Immergendoci sempre più nel tentacolare panorama mediale contemporaneo affiora che gli innumerevoli canali di fruizione (Netflix, Amazon prime, Apple+…) offrono ottime vie per allargare il discorso critico a proposito di opere cinematografiche recenti e lontane, mainstream e dal sapore impegnativo. A seguito dell’11 Settembre sono tanti i film che ripercorrono tragedie del passato – con personaggi storici che hanno lasciato un segno indelebile nelle nostre anime e contesti che ancora oggi sono oggetto di interesse – e proprio il crollo delle Torri Gemelle costringe a riconsiderare in senso critico opere che all’apparenza suonano semplicemente film storico-politici, thriller, storie d’amore ecc. Il capolavoro di Florian Henckel von Donnersmarck, Le vite degli altri (2006, trailer), è un tributo al cinema mainstream, tedesco e internazionale, che ripercorre la tragica vicenda di personalità della Germania Est prima della crollo del muro di Berlino nel 1989 (con un piccolo accenno al dopo) e che in qualche modo assurge a testimonial di un corso metastorico-sociale: come gli eventi dell’11 Settembre 2001, anche quelli della caduta del muro hanno costretto la popolazione mondiale ad una rivoluzione coscienziale.
Se Wolfgang Becker nel 2003, con Good bye Lenin, narra – sempre con un tuffo nel passato – le conseguenze e gli effetti del difficoltoso ricongiungimento tra l’ex Repubblica democratica tedesca (DDR) e quella Federale (BRD) sul popolo tedesco, il regista de Le vite degli altri opta per raccontare la rivoluzione tutta interiore del meticoloso capitano della Stasi (la Polizia dello Stato socialista tedesco) Gerd Wiesler (Ulrich Muhe) – incaricato di indagare sul drammaturgo Georg Dreyman (Sebastian Koch) e sull’attrice Christa-Maria Sieland (Martina Gedeck) – che diviene punto nevralgico per quella rivalutazione delle coscienze, accennata sopra, sia prima che dopo la caduta del muro.
Molte sono le scene in cui vediamo Wiesler spiare e controllare le azioni dei due amanti, in un castrante e soffocante percorso di adempimento ai propri doveri. Eppure queste sono le scene che più rivelano gli stati di reclusione emotiva e di abbandono affettivo a cui è costretto anche il capitano, simbolo ciò di un impellente bisogno di vita all’infuori del nascondiglio (o se vogliamo della Germania Est).
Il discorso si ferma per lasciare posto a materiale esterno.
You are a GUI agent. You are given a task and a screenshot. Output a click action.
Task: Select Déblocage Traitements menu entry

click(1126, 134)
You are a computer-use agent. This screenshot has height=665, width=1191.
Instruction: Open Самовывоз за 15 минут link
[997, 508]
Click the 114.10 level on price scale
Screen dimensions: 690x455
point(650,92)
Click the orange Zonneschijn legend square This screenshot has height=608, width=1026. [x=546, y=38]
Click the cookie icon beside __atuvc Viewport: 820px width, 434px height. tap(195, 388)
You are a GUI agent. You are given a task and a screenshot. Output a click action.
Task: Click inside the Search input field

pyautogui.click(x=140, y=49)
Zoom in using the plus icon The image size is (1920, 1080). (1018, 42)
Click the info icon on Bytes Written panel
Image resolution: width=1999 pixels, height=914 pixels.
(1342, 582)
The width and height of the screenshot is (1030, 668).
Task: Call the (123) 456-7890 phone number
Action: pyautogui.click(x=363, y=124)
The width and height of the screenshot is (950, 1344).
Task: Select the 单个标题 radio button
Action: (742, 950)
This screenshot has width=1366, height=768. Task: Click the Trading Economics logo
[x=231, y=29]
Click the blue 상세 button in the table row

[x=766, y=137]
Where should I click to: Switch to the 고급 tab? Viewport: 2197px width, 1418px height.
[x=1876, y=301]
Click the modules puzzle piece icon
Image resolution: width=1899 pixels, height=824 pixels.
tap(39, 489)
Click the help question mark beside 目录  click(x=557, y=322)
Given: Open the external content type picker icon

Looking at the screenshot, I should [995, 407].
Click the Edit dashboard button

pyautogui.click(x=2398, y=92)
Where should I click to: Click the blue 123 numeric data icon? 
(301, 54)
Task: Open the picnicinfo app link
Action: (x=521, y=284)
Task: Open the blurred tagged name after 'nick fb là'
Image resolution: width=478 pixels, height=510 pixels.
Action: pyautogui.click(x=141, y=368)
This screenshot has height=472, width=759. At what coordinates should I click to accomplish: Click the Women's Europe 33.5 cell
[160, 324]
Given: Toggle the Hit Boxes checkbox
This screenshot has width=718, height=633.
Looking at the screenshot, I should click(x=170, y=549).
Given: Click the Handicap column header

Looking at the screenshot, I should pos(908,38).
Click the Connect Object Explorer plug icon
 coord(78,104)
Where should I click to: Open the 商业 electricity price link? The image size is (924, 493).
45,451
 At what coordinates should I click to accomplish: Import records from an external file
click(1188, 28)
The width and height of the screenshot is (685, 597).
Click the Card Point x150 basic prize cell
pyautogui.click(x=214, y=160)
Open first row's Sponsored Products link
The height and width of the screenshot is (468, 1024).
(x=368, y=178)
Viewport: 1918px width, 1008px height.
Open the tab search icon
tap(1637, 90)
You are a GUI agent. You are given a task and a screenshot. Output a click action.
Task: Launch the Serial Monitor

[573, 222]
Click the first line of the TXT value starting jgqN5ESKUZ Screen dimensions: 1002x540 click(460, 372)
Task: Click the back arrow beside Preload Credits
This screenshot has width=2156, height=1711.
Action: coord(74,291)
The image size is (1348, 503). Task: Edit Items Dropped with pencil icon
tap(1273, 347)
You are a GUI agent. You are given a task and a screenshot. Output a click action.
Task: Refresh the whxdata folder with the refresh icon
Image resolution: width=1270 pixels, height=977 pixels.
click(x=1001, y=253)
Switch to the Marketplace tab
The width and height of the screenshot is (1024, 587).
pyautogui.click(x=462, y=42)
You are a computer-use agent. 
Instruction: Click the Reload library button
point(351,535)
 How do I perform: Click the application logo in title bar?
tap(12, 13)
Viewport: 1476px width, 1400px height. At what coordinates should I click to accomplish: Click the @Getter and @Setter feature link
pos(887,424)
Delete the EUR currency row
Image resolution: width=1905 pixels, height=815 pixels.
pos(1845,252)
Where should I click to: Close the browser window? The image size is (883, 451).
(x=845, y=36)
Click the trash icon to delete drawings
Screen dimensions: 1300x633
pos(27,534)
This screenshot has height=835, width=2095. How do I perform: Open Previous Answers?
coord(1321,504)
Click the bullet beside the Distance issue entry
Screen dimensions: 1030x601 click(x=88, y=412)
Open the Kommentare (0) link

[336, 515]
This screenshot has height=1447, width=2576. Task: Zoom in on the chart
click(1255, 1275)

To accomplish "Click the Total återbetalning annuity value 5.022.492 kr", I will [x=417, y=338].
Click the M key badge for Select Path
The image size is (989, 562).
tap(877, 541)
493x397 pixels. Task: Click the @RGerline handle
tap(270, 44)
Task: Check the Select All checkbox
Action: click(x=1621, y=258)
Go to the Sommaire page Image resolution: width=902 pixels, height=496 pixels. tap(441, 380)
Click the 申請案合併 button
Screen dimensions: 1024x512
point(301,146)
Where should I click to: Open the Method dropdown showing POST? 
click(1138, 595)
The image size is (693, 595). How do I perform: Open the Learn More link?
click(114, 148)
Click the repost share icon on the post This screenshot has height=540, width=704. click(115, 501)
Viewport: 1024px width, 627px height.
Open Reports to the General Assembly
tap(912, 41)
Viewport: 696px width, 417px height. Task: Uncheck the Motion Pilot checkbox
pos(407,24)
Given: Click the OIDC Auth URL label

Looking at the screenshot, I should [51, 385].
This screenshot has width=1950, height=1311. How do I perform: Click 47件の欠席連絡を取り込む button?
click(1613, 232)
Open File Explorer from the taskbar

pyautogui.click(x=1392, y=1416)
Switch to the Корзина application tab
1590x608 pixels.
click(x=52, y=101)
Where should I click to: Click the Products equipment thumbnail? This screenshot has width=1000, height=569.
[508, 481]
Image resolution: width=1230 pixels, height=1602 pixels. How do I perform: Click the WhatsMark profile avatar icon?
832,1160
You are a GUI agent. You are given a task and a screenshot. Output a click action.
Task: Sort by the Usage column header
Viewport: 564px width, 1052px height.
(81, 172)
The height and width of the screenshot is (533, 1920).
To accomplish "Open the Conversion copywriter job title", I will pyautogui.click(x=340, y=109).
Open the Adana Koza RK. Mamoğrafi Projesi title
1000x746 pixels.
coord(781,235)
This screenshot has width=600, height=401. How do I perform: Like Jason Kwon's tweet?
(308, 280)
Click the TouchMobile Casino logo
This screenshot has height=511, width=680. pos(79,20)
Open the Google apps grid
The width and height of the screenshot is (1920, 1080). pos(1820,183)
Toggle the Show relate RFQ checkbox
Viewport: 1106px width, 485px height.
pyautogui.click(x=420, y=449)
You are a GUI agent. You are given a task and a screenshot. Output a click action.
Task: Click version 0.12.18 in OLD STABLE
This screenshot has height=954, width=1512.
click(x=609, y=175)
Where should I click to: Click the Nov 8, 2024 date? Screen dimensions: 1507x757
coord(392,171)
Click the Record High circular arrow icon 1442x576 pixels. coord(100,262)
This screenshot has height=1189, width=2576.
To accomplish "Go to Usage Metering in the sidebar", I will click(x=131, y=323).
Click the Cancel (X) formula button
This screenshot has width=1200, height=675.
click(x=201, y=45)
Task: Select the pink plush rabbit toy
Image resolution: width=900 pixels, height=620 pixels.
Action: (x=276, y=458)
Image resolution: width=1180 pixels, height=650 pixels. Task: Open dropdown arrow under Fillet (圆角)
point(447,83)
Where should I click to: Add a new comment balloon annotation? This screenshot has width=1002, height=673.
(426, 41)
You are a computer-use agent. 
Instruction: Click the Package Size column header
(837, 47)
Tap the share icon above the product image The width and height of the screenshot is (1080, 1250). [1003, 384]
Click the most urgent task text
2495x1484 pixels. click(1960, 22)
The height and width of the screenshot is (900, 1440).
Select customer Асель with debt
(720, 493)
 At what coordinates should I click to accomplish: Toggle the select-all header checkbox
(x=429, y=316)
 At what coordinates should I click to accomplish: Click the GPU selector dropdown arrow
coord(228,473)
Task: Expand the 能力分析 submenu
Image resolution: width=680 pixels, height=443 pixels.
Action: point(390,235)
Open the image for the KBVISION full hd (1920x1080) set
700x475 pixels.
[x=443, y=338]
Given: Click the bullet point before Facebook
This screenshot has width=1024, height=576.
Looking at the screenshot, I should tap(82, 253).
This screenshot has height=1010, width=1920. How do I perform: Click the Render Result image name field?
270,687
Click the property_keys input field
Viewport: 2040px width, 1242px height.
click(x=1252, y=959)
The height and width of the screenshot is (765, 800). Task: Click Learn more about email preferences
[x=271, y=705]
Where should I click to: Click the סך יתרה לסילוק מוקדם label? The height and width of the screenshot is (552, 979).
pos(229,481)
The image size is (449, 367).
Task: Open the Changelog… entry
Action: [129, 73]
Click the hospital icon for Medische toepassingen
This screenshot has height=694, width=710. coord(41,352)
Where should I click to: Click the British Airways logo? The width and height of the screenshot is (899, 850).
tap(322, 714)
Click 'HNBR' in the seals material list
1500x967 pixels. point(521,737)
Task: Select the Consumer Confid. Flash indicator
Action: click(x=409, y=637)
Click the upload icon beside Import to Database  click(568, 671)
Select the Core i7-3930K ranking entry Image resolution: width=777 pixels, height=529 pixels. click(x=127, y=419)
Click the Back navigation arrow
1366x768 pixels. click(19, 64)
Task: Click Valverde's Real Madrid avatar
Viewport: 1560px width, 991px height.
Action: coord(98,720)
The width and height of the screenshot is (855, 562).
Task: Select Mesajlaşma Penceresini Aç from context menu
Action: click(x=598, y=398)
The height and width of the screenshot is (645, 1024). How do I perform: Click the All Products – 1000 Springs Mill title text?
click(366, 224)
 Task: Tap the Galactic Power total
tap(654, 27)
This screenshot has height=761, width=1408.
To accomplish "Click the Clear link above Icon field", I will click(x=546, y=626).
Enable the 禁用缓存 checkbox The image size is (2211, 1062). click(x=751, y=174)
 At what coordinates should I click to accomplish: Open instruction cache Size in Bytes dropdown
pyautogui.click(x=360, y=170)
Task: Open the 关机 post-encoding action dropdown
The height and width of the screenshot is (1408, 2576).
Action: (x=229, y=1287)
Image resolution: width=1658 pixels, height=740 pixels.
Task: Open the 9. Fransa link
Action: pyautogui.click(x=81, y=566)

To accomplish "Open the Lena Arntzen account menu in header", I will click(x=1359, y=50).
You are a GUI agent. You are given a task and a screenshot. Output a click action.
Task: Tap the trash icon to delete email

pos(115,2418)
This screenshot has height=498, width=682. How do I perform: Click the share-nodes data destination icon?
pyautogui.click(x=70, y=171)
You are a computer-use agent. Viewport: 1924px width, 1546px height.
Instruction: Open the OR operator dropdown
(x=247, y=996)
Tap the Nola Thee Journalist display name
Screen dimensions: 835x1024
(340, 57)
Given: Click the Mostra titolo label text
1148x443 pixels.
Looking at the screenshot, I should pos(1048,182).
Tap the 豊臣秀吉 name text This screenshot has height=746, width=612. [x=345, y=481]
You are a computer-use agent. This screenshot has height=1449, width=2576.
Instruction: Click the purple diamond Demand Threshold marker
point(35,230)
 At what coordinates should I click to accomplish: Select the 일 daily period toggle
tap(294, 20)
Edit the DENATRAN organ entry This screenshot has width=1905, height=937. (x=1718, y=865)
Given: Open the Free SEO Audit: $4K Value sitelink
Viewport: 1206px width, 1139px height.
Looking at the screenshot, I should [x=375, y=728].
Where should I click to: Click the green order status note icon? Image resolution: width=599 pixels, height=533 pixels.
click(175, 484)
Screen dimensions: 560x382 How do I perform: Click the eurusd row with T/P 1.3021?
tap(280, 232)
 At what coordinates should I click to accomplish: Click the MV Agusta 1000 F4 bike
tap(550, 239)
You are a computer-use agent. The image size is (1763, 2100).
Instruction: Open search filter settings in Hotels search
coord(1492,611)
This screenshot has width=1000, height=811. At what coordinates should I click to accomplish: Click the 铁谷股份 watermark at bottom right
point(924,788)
Il suo progredire verso la luce della rivoluzione coscienziale lo rende meta-personaggio di un discorso storico-sociale che abbraccia sicuramente la Germania pre e post 1989, ma anche e soprattutto il mondo pre e post 2001.
Senza perdere di vista l’effettivo peso dei due eventi possiamo affermare che, come il crollo delle Torri Gemelle ha costretto la collettività ad una rivalutazione coscienziale (in molti paesi, a malincuore, ciò si è tradotto nell’interventismo e nella militarizzazione esasperata), così il crollo del muro di Berlino ha suggellato l’impellente necessità dell’individuo ad evadere dallo stato di sottomissione. Il cambio della guardia di Wiesler non è repentino, ma scaturisce – sempre con la caotica calma del protagonista – nel momento in cui scopre che neanche le alte cariche dello Stato sono portatrici dei sani valori tanto chiacchierati. Florian Henckel von Donnersmarck costruisce l’autentico percorso di rinascita e redenzione di un pentito, il cui sguardo d’acciaio trafigge le inquadrature e non manca di sorprendere quando legge la raccolta vietata delle poesie di Bertolt Brecht. In definitiva quella de Le vite degli altri è un’odissea di amore e desiderio fatta mainstream affinché la rivoluzione coscienziale del protagonista – individuo del mondo che assurge a collettività – raggiunga tutti.